My wife and I recently moved, and our local city is no longer Cambridge, but Ely. This weekend we've been into Ely every day, four days on the trot! And today we'll have both been in once during the day (separately) and once again in the evening (together).

Over the course of these several trips I acquired a few interesting books and some model-making oddments. On Friday I treated myself - due to a very rare utility bill refund windfall  - to volume one of Rory Muir's epic Wellington biog, a brand new paperback, from the splendid Topping Books.

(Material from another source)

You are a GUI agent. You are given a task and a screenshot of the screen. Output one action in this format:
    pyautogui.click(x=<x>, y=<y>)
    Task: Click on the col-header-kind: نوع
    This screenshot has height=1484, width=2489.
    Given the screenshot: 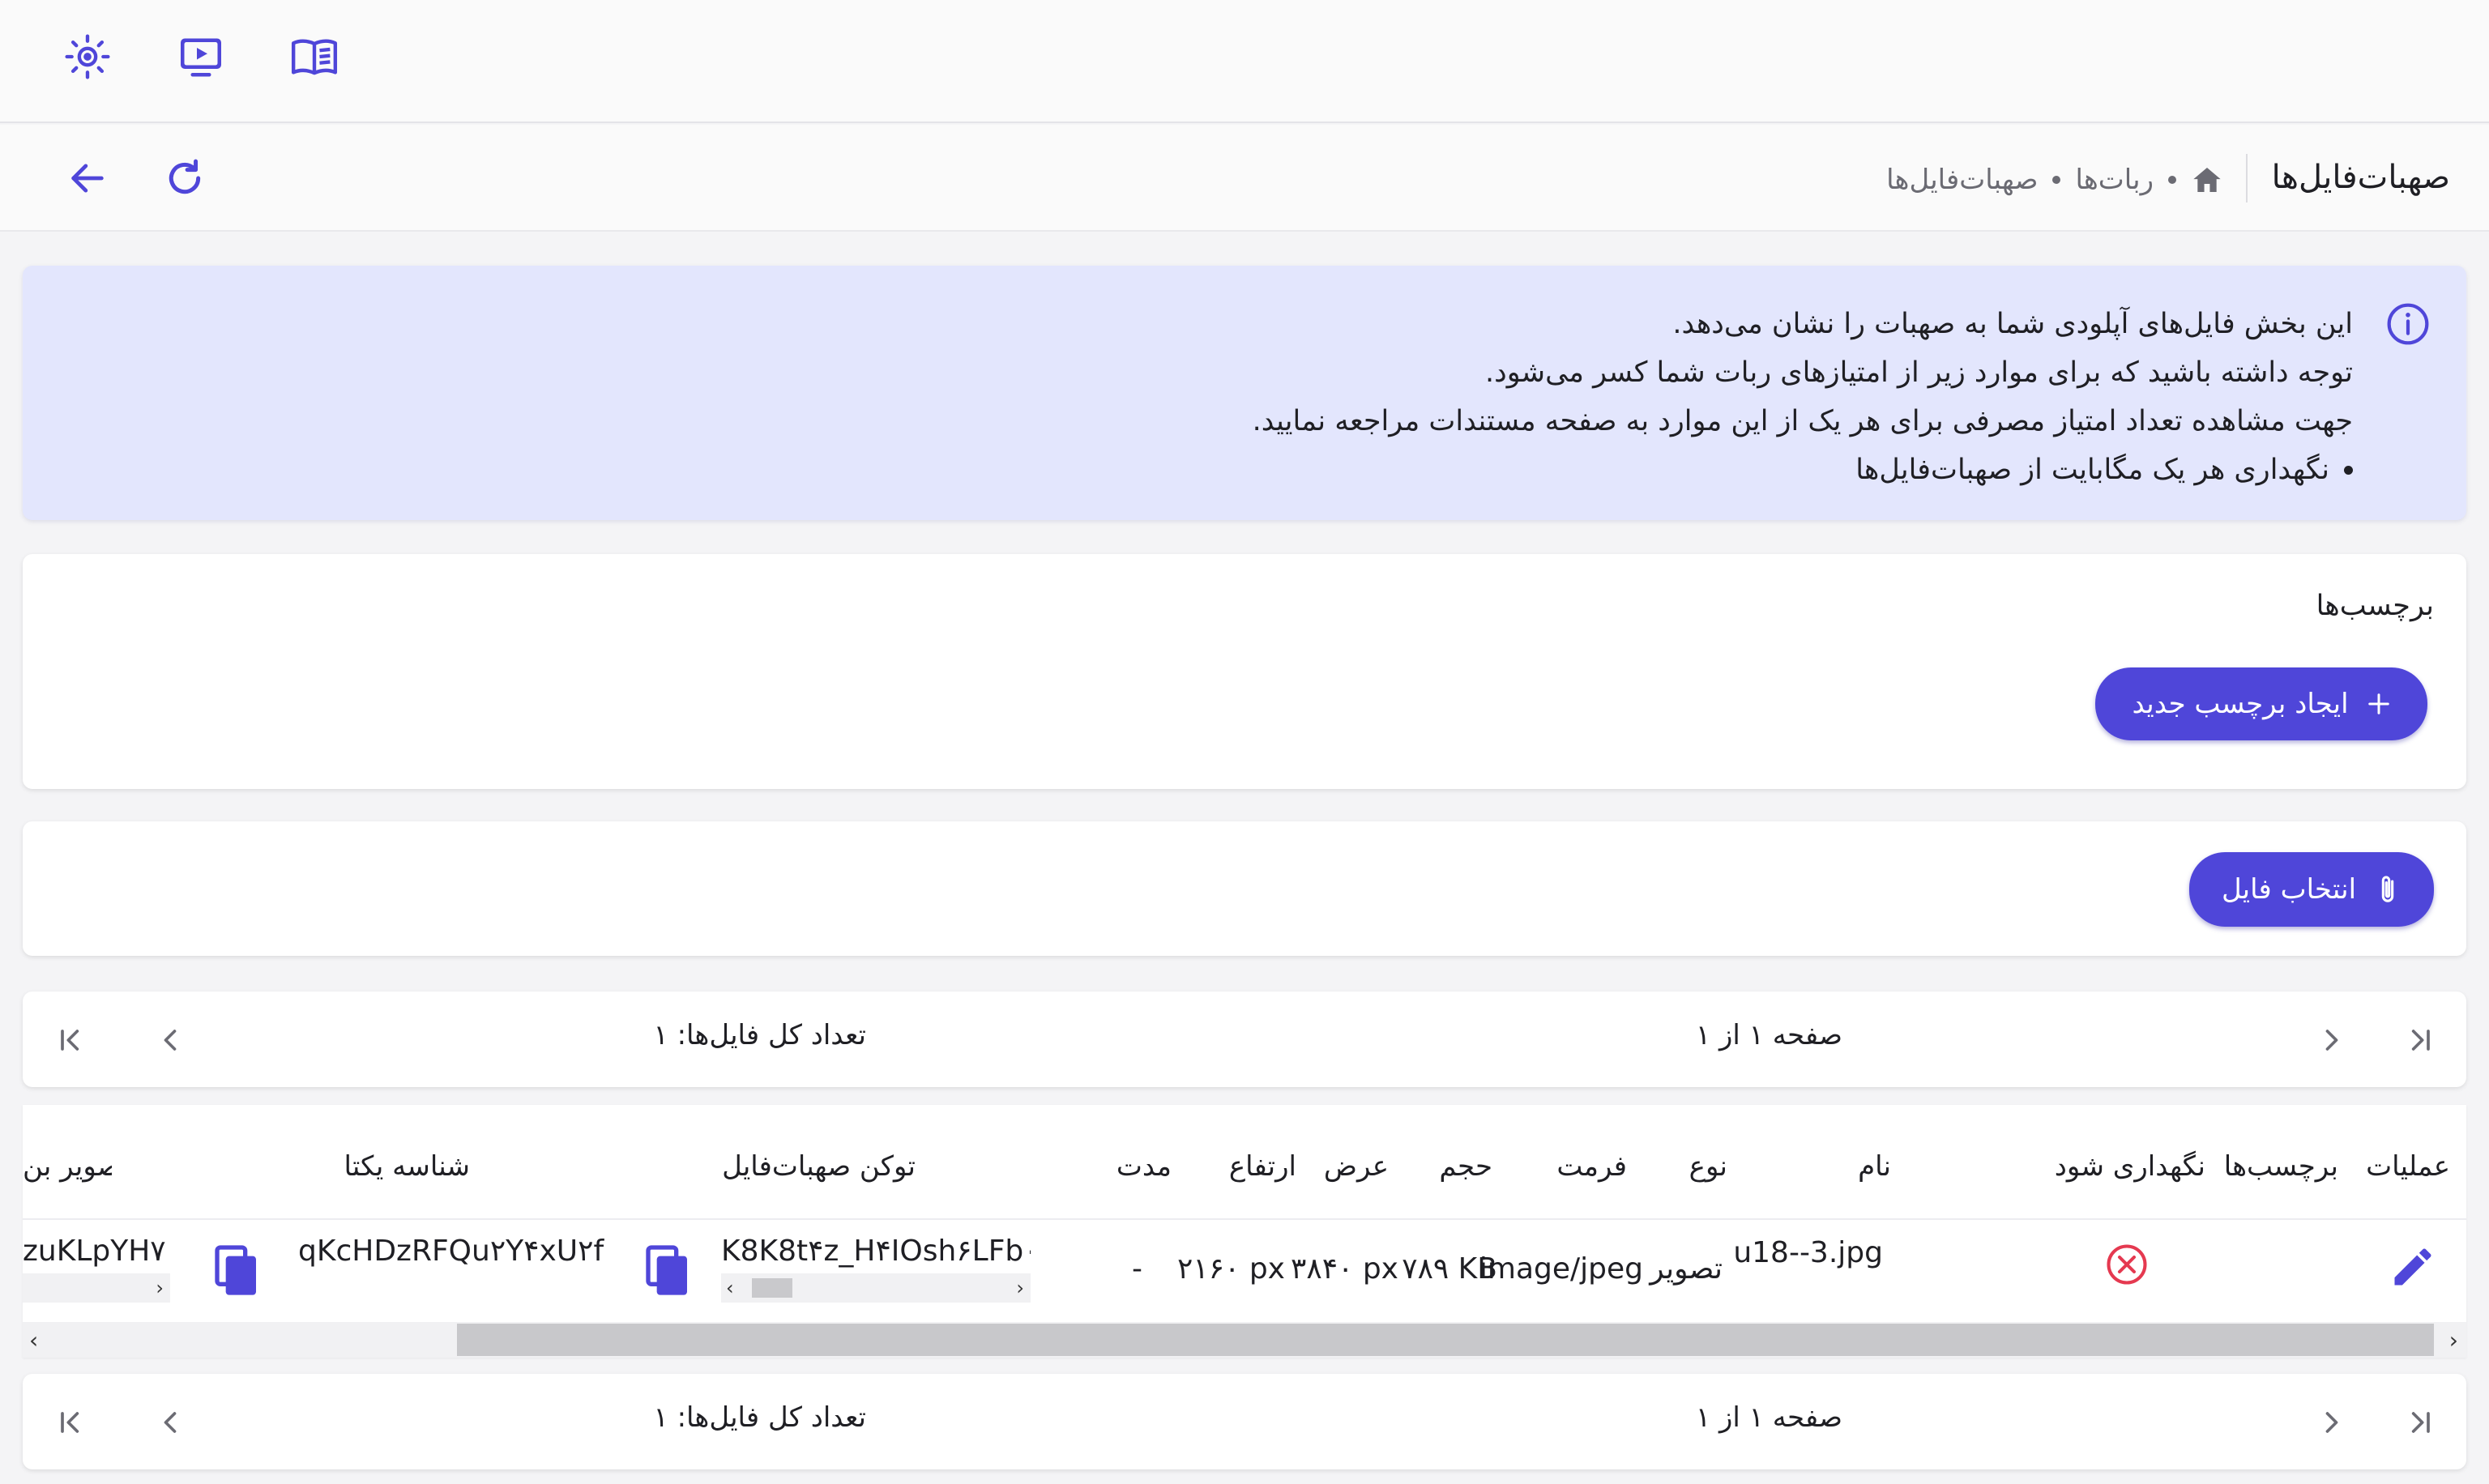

Then on Saturday I bought two secondhand books, at the delightful Octagon Books: The Napoleonic Soldier, and the old Blandford publication Army Uniforms of WWII. The latter was a book I'd seen at my grandparents' house, as a kid (poss belonging to my uncle, Terry?), and been mesmerised by. Even now I still find Malcolm MacGregor's illustrations hugely satisfying to contemplate.

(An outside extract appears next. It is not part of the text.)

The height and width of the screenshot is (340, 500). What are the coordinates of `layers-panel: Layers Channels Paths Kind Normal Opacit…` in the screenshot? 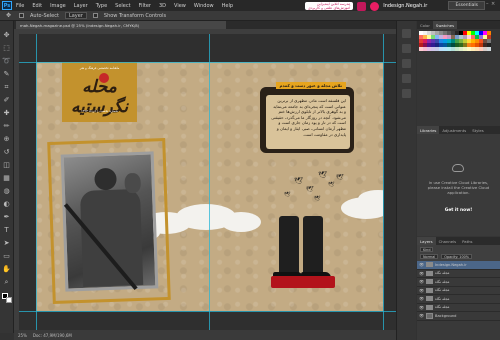 It's located at (458, 288).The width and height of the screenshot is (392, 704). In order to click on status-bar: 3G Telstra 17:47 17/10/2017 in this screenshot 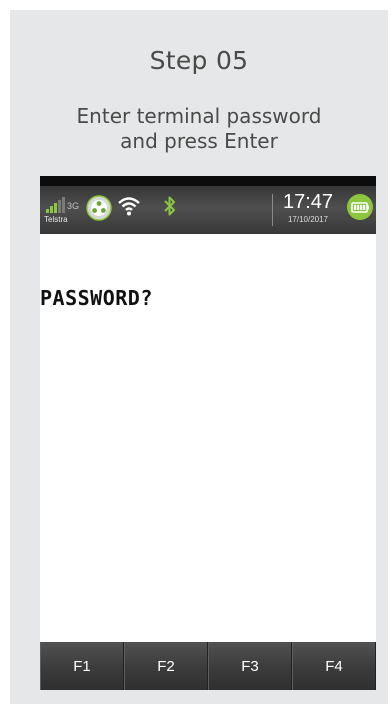, I will do `click(208, 205)`.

The Napoleonic Soldier is another uniformology book. But it's unusual in that it is illustrated entirely by modern day re-enactors, photographed wearing their splendid costumes. 

Having arrived too late at our favourite tea-room (Teacock's Pearoom, as Teresa once called it), on Saturday, we went back Sunday. On both occasions we had a mooch about in the neighbouring Waterside Antiques shop, an old three-storey place chock-full of stuff, including lots of books. 

It was there that I found a book called The Anatomy of Nelson's Ships. This title is slightly odd, in that the book seems to me to be entirely devoted to HMS Victory.

I've been looking online and elsewhere for stuff to help me with the rigging of my Dutch Gunboat, and although this book is devoted to a British First Rate, it's got lots of detailed stuff - including some terrific illustrations - on naval rigging.

Better still, as I perused this wonderful tome, I further discovered that the book is by a modeller, and is as much about building a very detailed replica of Victory as it is about the ship herself. And to cap it all off, there are several extraordinarily beautiful fold-out diagrams, delicately drawn and highly detailed, illustrating all manner of details about the Victory. 

One of these folding diagrams was slightly damaged, and the book was without its original dust jacket. But the price I paid reflected this, and seemed fair to me, being a lot less than a new copy (£45!), and a fair bit less than any used copies I could find on Amazon.